- **TASK INSTRUCTIONS**:
Starting at the beginning of the records and continuing through the line with "pyautogui.click(x=307, y=416)", rewrite those lines with "error dialog" replaced by "warning dialog" and everything else kept the same. Leave out the pictures.

- **Data items**:
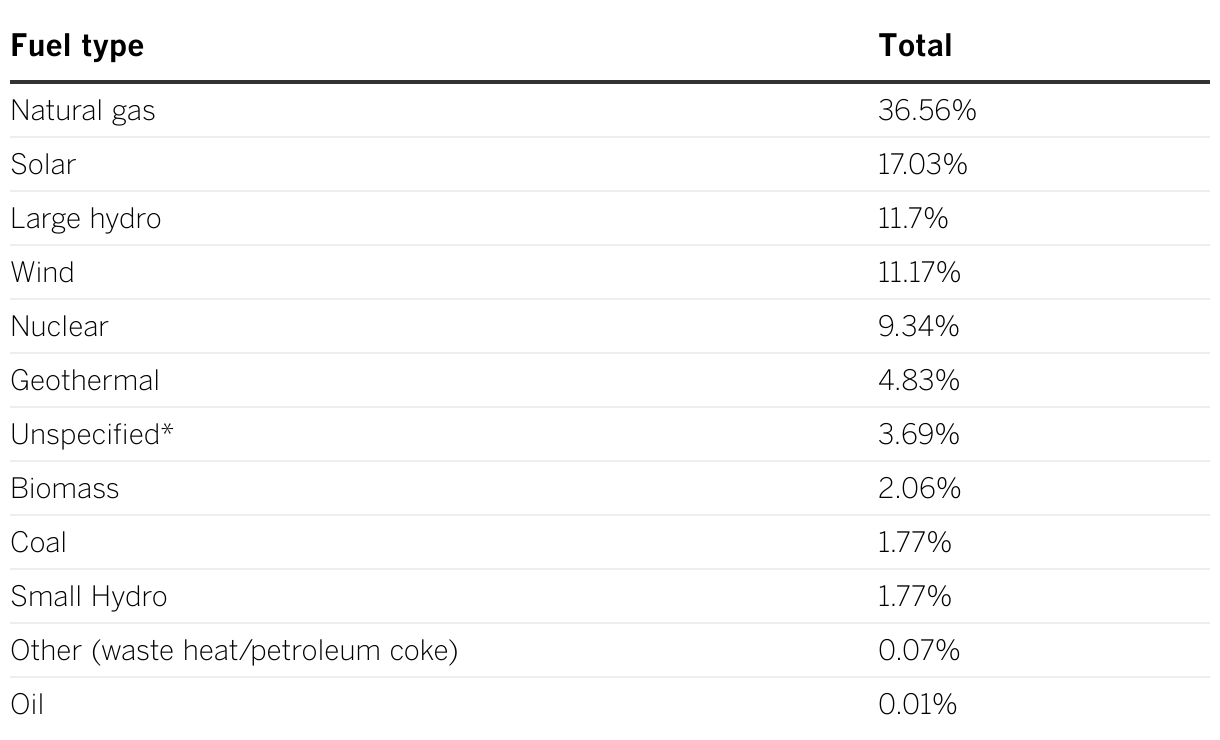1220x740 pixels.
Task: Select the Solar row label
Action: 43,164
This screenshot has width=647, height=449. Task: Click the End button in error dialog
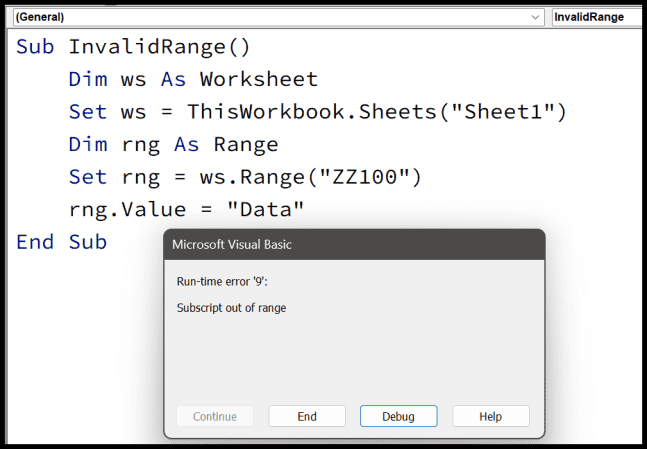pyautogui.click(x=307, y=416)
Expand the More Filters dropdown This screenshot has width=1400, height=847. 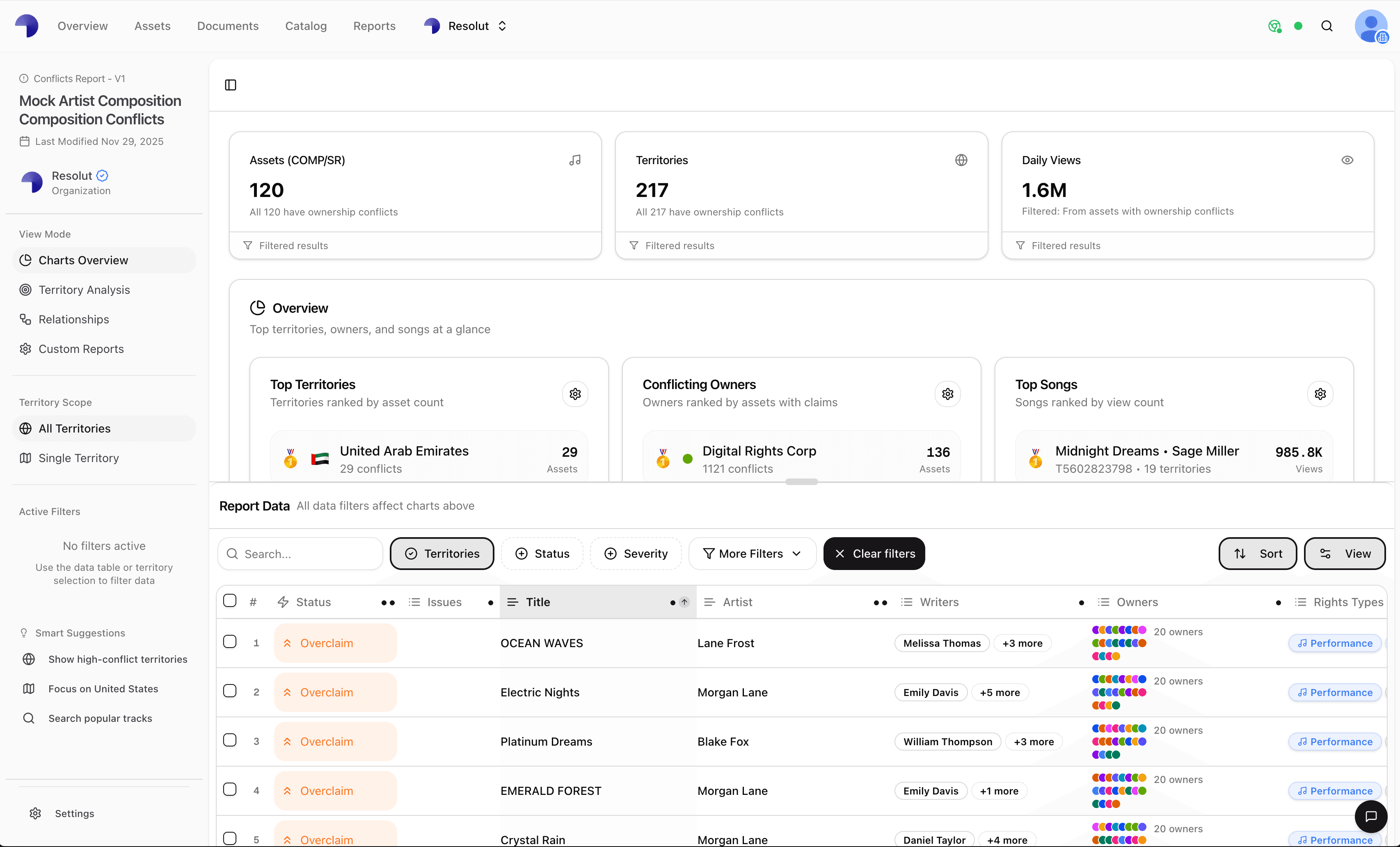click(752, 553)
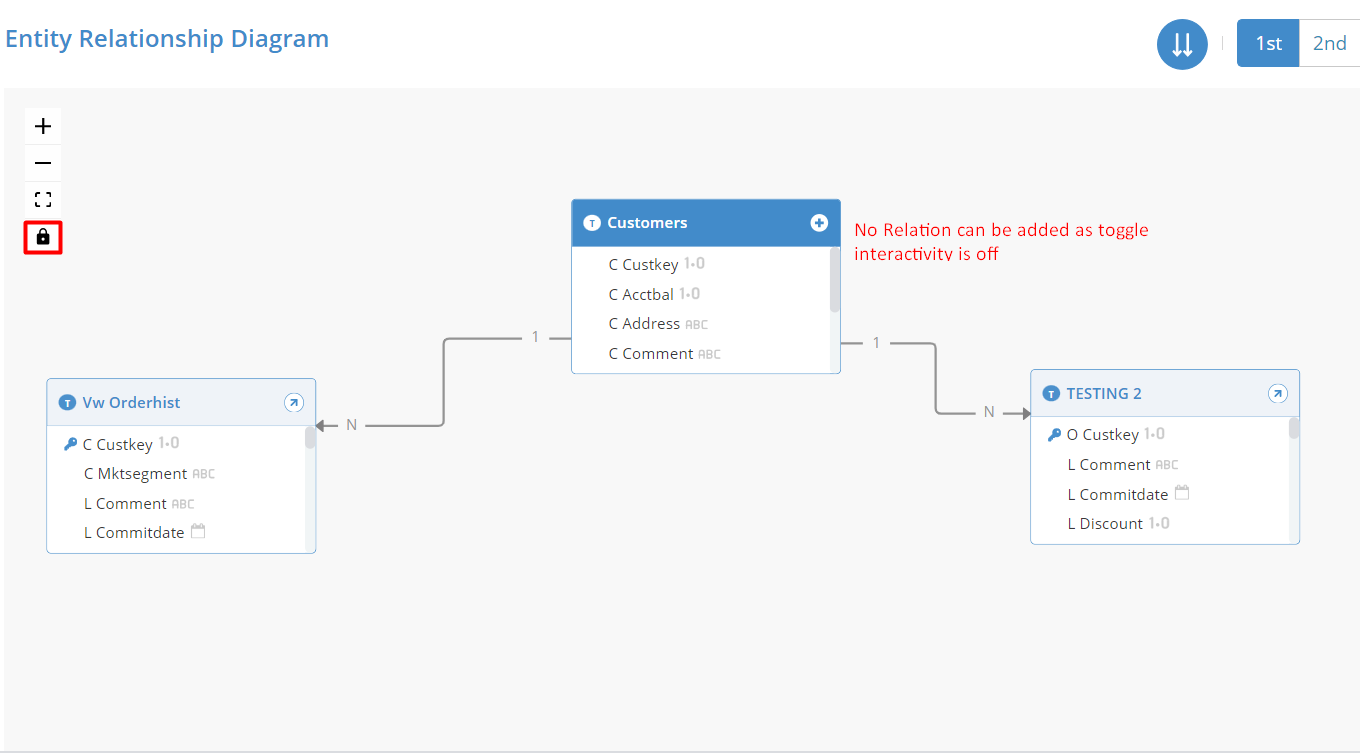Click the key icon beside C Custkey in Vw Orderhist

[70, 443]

- **OUTPUT BELOW**:
1220x740 pixels.
Task: Select the Solar row label
Action: 43,164
This screenshot has width=647, height=449. Task: Click the End button in warning dialog
pyautogui.click(x=307, y=416)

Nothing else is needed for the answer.